_Exercise goal_: The lines to find are those in the entries that hold the word "will"; copy every one of them.

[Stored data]
▽
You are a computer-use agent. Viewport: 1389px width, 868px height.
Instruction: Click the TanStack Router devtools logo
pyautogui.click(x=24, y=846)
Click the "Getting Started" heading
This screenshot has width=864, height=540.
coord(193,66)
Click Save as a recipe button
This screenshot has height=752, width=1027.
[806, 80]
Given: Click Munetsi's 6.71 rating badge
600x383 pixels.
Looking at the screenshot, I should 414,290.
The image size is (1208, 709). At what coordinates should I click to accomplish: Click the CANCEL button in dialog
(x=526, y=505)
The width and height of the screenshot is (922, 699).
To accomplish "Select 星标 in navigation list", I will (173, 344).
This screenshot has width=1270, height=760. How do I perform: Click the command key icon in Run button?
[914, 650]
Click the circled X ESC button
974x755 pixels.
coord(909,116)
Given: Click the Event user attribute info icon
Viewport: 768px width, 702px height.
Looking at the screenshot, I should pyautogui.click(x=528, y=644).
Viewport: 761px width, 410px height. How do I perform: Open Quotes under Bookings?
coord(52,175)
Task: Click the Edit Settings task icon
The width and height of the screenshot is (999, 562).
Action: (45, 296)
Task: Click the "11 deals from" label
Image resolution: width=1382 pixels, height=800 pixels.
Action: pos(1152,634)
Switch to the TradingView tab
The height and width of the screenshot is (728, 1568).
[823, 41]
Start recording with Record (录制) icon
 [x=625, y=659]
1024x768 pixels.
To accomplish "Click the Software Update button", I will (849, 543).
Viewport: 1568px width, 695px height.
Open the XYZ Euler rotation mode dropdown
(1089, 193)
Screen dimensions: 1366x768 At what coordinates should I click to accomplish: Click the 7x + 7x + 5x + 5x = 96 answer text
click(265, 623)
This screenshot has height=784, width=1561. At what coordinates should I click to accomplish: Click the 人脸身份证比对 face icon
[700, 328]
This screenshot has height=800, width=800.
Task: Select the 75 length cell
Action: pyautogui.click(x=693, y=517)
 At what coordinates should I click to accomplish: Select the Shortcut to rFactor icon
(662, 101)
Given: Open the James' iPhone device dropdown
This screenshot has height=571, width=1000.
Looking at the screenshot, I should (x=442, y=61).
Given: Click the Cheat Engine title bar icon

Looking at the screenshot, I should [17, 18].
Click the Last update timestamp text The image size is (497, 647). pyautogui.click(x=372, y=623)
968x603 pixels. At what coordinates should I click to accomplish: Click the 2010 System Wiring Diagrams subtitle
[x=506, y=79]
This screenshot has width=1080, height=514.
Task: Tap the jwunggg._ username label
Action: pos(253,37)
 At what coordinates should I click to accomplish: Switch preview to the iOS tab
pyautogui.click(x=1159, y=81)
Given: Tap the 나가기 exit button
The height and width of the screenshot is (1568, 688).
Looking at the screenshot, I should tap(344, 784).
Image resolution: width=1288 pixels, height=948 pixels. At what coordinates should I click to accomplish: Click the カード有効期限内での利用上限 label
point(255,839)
△
_Answer for the task_:
To accomplish "Select 星标 in navigation list", I will (173, 344).
To accomplish "Click the Software Update button", I will (849, 543).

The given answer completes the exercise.